Not a word I’d use easily, btw — but I have tried every drug therapy imaginable for this pain, including sphenopalatine nerve blocks (and have been turned down by several neurosurgeons as a bad candidate for surgery or an implanted spinal stimulator, because I have an underlying connective-tissue disorder, Ehlers-Danlos Syndrome), and NOTHING gave me this kind of relief.
It can be purchased in the US, but I wanted the 3-setting device that has a migraine treatment setting, as well as the US-approved ‘prevention’ setting. I have gotten some unclear information on whether devices *currently* sold in the US have one setting or three, and have queried the manufacturer directly — waiting on a response.
Good luck to all of you!
Does anyone know the difference between the 3 setting Canadian version vs the 1 setting us version? I’m trying to decide if the 3 setting version would be more beneficial. Thanks
I don’t see that much of a difference, and have used both settings 1 and 2 when I have a migraine – both seem very helpful. They ease the pain, and have actually aborted the migraine half the time. The 3 setting version gives you an option at the end to continue the program at full intensity, without the 12 minute buildup – I find this option excellent, and have run the program 2 or 3 times to abort a migraine. I’m not sure if the U.S. version has this option.
Is the 3 mode version that much better than the us version.
I just bought the US version without knowing there was a difference & now I have buyers remorse:(
Has anyone had any experience with the three-mode version of Cefaly? If so, how has it worked for you? Thanks.
I tried the three mode and any review you find online from before April 2014 will be of the three-mode version (though there aren’t many reviews). If you’re looking for less power, like in the three-mode’s “relaxation” setting, you can stop the single-mode early in the program.
I am very VERY interested in doing a trial of this, but their website will not sell to me as I am in America. Does anyone know when, or HOW I can order this??? If push comes to shove I can find someone in Canada to cross ship it to me, but that’s another headache I just dont need.

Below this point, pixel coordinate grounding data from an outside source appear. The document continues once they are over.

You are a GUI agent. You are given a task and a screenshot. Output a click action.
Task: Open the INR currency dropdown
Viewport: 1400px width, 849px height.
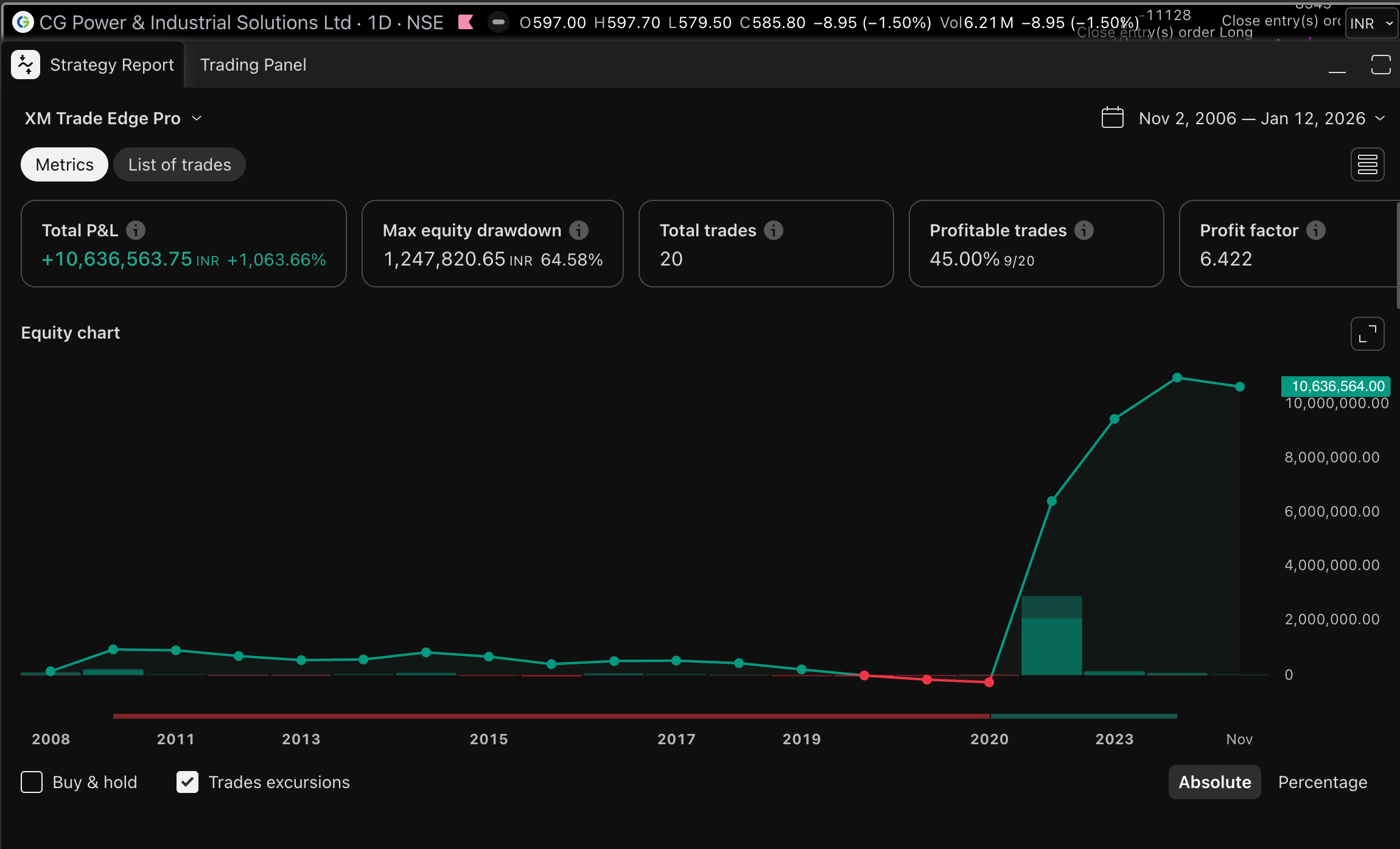pos(1371,23)
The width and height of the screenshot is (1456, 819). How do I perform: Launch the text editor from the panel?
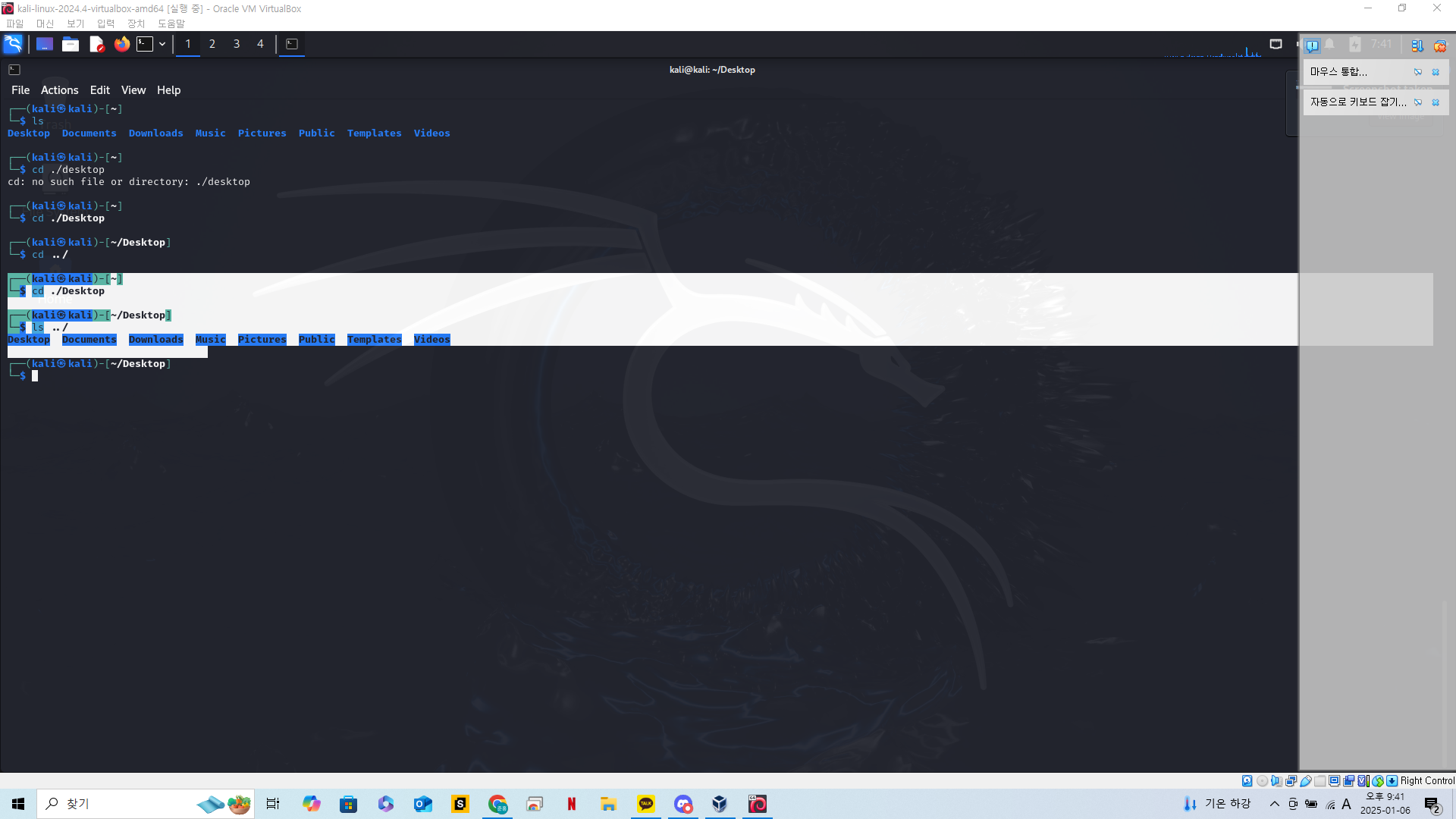[96, 44]
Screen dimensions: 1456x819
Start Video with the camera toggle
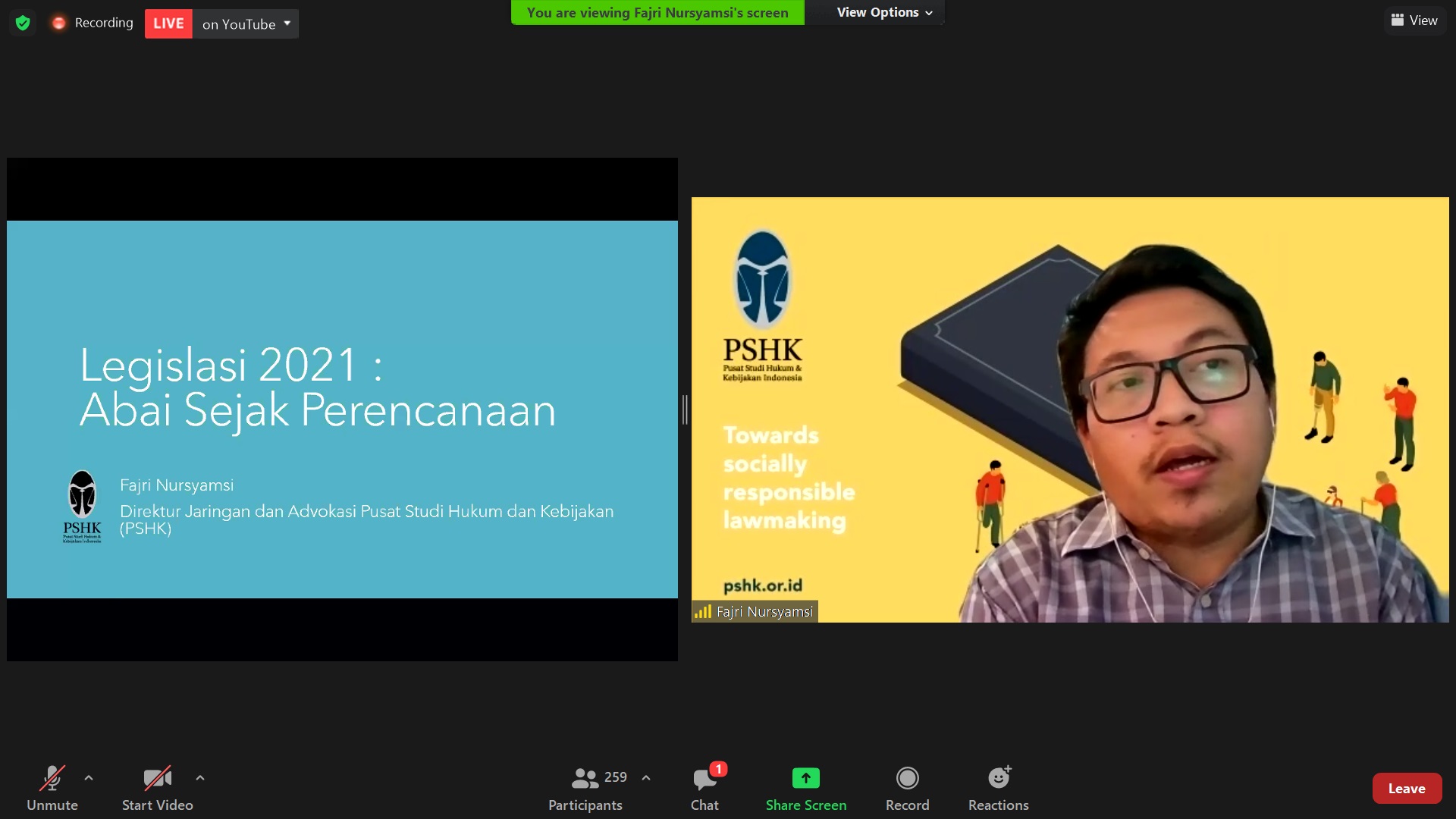pos(157,778)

I am tired of missing work (so is my boss) as well as needing to take enough medication that would kill a fair sized elephant. I have lived with this for ten years (since I was 22 years old) and I just want to be a somewhat normal person again.
If anyone has any information at all about obtaining it in the USA please email me or respond to this post! I emailed the company since I couldn’t get through their 1-800 number due to being in the USA.
Scott, U.S. orders can be placed at Cefaly.us (rather than Cefaly.com). Delivery will begin the first week of April.
I’ve tried what is essentially the internal version of this (metal lead implanted under the skin). Unfortunately it didn’t help me, but I hope you’ve had better progress.
Treatments like this tend to work (unsurprisingly) for headaches that are caused or exacerbated by neuralgia. So, if this helps, there might be a decent chance other neuralgia-type treatments might help, like nerve blocks, Botox injections, massage, biofeedback, etc.
This sounds very promising. It would be so nice to have an alternative to triptans.